Alfombras, lámparas, lavarropas y secarropas, incluso alimentos en los anaqueles… ¡todo estaba en venta! Un día, con mi esposo nos detuvimos en una casa donde se vendía toda clase de cosas. Quedamos pasmados ante la cantidad de artículos que había. Platos de todas clases cubrían la mesa del comedor; decoraciones navideñas llenaban el pasillo delantero; herramientas, autos de juguete, tableros de juegos de mesa y muñecas antiguas inundaban el garaje. Cuando nos fuimos, me pregunté si los dueños se mudarían, necesitarían desesperadamente dinero o se habrían muerto.
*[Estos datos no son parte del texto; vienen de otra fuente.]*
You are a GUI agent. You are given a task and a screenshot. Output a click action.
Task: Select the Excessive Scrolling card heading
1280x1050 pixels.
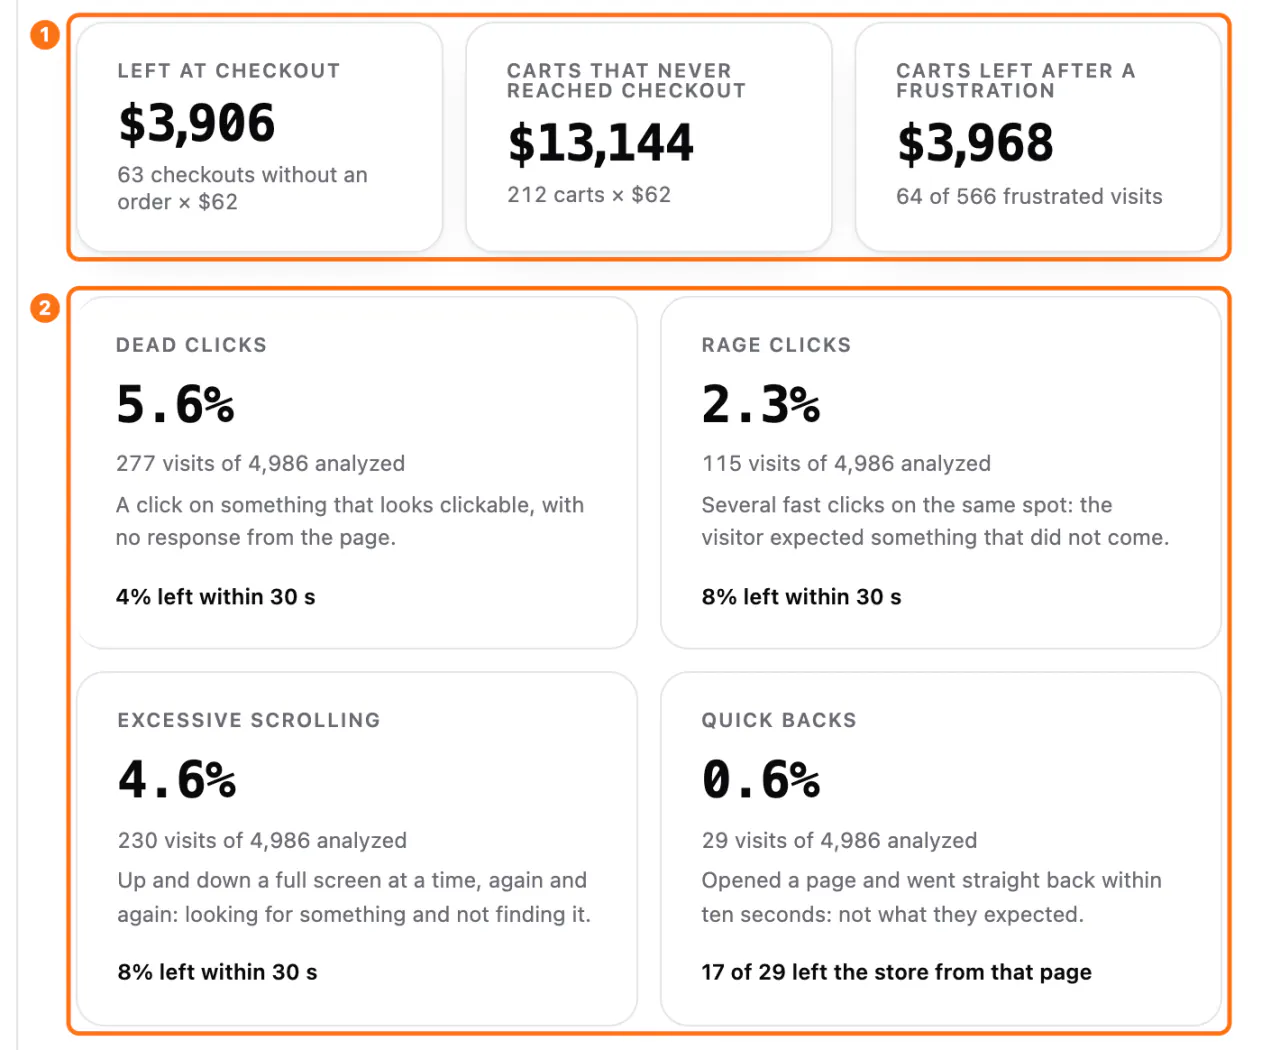click(249, 720)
Eso me recordó las palabras de Eclesiastés: «… tal como viene el hombre, así se va» (5:16 NVI). Nacemos con las manos vacías y dejamos este mundo del mismo modo. Lo que compramos, organizamos y almacenamos sólo es nuestro durante un tiempo; y todo está en proceso de deterioro. Las polillas se comen nuestra ropa; incluso el oro y la plata pueden perder su valor (Santiago 5:2-3). A veces, las «riquezas […] se pierden en un mal negocio» (Eclesiastés 5:14 NVI) y nuestros hijos, después de que morimos, no llegan a disfrutar de lo que poseíamos.
Acaparar bienes aquí y ahora es insensato porque no podemos llevarnos nada al morir. Lo importante es tener una actitud correcta hacia lo que tenemos y sobre cómo usamos lo que Dios nos ha dado. Así estaremos acopiando nuestro tesoro en el lugar donde corresponde: el cielo.